Link Search Menu Expand Document

Box plots

A box plot can be used to compare multiple distributions of numerical variables. You can create a box plot using the Plot.Create.BoxPlot method:

using VectSharp;
using VectSharp.Plots;
using VectSharp.SVG;
using MathNet.Numerics.Distributions;

// Generate some samples from a few distributions.
(string, IReadOnlyList<double>)[] data = new (string, IReadOnlyList<double>)[]{
    ( "N(0, 1)", Normal.Samples(0, 1).Take(500).ToArray() ),
    ( "N(2, 1)", Normal.Samples(2, 1).Take(1000).ToArray() ),
    ( "Γ(3, 3)", Gamma.Samples(3, 3).Take(100).ToArray() ),
    ( "E(1)", Exponential.Samples(1).Take(200).ToArray() ),
    ( "LogNorm(1, 0.2)", LogNormal.Samples(1, 0.2).Take(300).ToArray()) };

// Create the box plot using the random data and the default settings.
Plot plot = Plot.Create.BoxPlot(data);

// Render the plot to a Page and save it as an SVG document.
Page pag = plot.Render();
pag.SaveAsSVG("boxplot.svg");

This method has three overloads, differing in the type of the first parameter they accept. The first overload (used in the example above) takes an IReadOnlyList<(T, IReadOnlyList<double>)>; each element in this array consists of a T whose ToString method is used to determine the box labels, and an IReadOnlyList<double> containing the elements whose distribution is displayed by the box plot. This method has a number of optional parameters that can be used to determine the appearance of some elements of the plot. Many of these are in common with other kinds of plots and are described in the page about scatter plots; here are the ones specific for box plots:

  • Plot.WhiskerType whiskerType: this parameter determines the kind whiskers that are drawn with the box plot. If this is Plot.WhiskerType.FullRange, the whiskers go from the maximum to the minimum observed value. If this is Plot.WhiskerType.IQR_1_5, whiskers go from $Q_1 - 1.5 \cdot IQR$ to $Q_3 + 1.5 \cdot IQR$ (where $Q_1$ and $Q_3$ are the first and third quartiles, and $IQR$ is the interquartile range). If this is Plot.WhiskerType.StandardDeviation, the wiskers go from $\mu - 2\sigma$ to $\mu + 2\sigma$, where $\mu$ is the mean of the data and $\sigma$ is the standard deviation of the data.
  • bool useNotches: this parameter determines whether notches are used when drawing the box plot.
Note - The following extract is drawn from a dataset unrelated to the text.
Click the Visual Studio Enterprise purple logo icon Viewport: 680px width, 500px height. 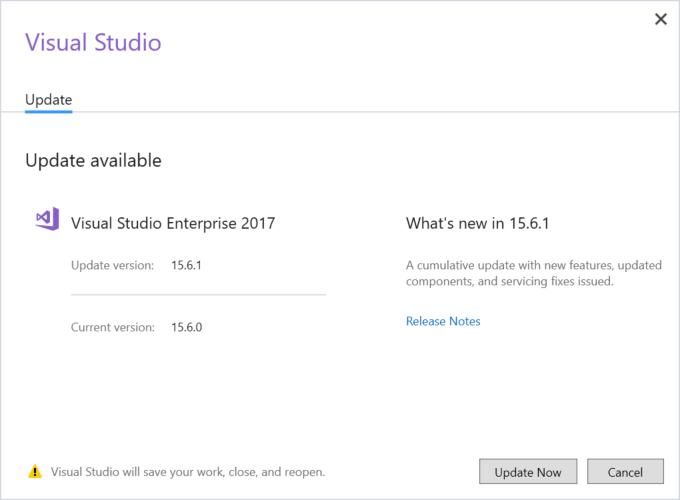pos(47,221)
If this is true (the default), notches are drawn at a distance from the median corresponding to $1.58 \frac{Q_3 - Q_1}{\sqrt{n}}$, where $Q_1$ and $Q_3$ are the first and third quartiles, and $n$ is the number of samples.
  • bool proportionalWidth: if this is false (the default), all boxes have the same width. If this is true, the width of each box in the plot is proportional to the number of samples.
  • bool showOutliers: this parameter determines whether outlier points (i.e., data points that fall beyond the range of the whiskers) should be drawn or not.
  • double boxWidth: this parameter determines the width of the boxes in the data space. You probably do not want to change this.
  • double spacing: this determines the amount of spacing between consecutive boxes.
  • double? dataRangeMin: this parameter determines the minimum value shown on the data value axis. If this is null (the default), this is determined from the data. Providing a value for this parameter is useful if you wish to create multiple plots with the same range of values.
  • double? dataRangeMax: this parameter determines the maximum value shown on the data value axis. If this is null (the default), this is determined from the data. Providing a value for this parameter is useful if you wish to create multiple plots with the same range of values.
  • bool vertical: if this is true (the default), the boxes are oriented vertically and parallel to the Y axis. If this is false, the boxes are horizontal.
  • IReadOnlyList<PlotElementPresentationAttributes> boxPresentationAttributes: this determines the appearance (stroke, fill, etc) of the boxes and whiskers.
  • IDataPointElement outlierPointElement: this determines the symbol drawn for the outlier points.
  • IReadOnlyList<PlotElementPresentationAttributes> outlierPresentationAttributes: this determines the appearance (stroke, fill, etc) of the outliers.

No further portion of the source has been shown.